Elected at the beginning of each Congress, House Officers include the Chaplain, the Chief Administrative Officer, the Clerk of the House, and the Sergeant at Arms. Previous officers included an elected Doorkeeper and Postmaster, which the House folded into the Chief Administrative Officer's position in 1995.
Learn more about the elected House officers from the Office of the Historian.
The Parliamentarian of the House is the authoritative source on legislative proceedings in the House. An appointed officer who serves as a nonpartisan adviser to members, the Parliamentarian's chief duty is to rule on procedure and to advise the House chamber's presiding officer.
Members of Congress and their staffs depend on various organizations to help them do their jobs.

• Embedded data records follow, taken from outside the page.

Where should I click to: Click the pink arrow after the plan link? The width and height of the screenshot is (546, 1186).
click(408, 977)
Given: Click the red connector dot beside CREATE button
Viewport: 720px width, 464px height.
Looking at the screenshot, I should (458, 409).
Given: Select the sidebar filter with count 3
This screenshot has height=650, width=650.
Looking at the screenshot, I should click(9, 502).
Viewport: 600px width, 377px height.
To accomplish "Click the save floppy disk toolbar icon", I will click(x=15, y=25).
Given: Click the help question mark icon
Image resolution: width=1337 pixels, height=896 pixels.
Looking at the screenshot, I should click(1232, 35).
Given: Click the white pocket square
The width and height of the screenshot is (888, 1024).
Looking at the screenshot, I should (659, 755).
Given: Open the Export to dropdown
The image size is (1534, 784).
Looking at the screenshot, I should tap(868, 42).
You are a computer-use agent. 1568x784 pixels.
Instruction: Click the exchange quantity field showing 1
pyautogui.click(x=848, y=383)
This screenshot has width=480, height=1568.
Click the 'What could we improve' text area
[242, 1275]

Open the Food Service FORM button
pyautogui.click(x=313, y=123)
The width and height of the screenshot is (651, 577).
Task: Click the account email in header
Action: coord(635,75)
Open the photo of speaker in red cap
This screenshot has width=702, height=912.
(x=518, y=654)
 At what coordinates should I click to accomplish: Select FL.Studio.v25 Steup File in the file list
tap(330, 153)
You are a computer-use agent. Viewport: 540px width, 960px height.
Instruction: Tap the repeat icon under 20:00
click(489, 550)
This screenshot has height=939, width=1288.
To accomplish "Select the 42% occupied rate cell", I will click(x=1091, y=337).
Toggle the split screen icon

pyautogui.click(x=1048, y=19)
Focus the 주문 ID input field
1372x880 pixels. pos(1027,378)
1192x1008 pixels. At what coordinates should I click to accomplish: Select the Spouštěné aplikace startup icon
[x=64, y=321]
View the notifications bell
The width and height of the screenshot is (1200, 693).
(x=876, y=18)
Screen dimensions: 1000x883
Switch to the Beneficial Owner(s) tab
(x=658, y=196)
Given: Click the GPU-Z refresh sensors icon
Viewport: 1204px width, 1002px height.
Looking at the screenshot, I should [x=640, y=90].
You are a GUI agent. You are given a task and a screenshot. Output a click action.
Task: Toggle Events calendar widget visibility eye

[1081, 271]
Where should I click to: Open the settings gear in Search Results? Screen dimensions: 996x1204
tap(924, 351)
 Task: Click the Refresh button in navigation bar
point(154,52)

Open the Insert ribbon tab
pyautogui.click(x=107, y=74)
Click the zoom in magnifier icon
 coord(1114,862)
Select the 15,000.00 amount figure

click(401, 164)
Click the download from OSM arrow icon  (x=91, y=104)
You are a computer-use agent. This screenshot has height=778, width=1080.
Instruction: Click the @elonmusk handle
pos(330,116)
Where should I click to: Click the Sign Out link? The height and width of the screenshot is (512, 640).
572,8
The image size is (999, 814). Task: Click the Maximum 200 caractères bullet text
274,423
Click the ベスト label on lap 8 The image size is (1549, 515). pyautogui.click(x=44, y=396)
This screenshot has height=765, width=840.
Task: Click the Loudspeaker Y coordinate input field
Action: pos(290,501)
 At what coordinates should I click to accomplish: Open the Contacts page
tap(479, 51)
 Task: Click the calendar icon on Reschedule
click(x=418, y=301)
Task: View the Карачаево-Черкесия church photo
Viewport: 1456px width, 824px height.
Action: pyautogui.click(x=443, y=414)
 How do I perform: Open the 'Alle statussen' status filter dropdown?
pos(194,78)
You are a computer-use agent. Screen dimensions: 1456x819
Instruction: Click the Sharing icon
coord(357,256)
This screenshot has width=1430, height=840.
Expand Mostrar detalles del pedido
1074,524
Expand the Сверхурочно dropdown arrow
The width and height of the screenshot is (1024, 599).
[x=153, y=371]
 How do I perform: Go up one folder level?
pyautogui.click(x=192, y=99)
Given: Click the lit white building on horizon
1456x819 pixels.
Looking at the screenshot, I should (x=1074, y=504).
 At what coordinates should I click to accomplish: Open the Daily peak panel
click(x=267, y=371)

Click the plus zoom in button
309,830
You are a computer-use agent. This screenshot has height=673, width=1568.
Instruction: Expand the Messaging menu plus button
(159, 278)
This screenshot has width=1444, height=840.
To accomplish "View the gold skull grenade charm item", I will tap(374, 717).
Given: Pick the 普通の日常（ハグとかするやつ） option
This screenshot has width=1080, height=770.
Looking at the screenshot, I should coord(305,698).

These organizations provide a range of services, from guidance on law and legislative proceedings to relations with foreign governments.
The Office of Congressional Ethics conducts internal investigations and transmits information to the House Committee on Standards of Official Conduct.
The Office of Interparliamentary Affairs coordinates official visits to the House by foreign parliamentarians or foreign legislative bodies and officials visits to foreign nations by House members.
The Office of the Law Revision Counsel prepares and publishes the United States Code, which is a consolidation and codification by subject matter of the general and permanent laws of the United States.
The Office of Legislative Counsel assists, on an impartial and confidential basis, committees and members of the House of Representatives, when requested by them, in the drafting of proposed legislation.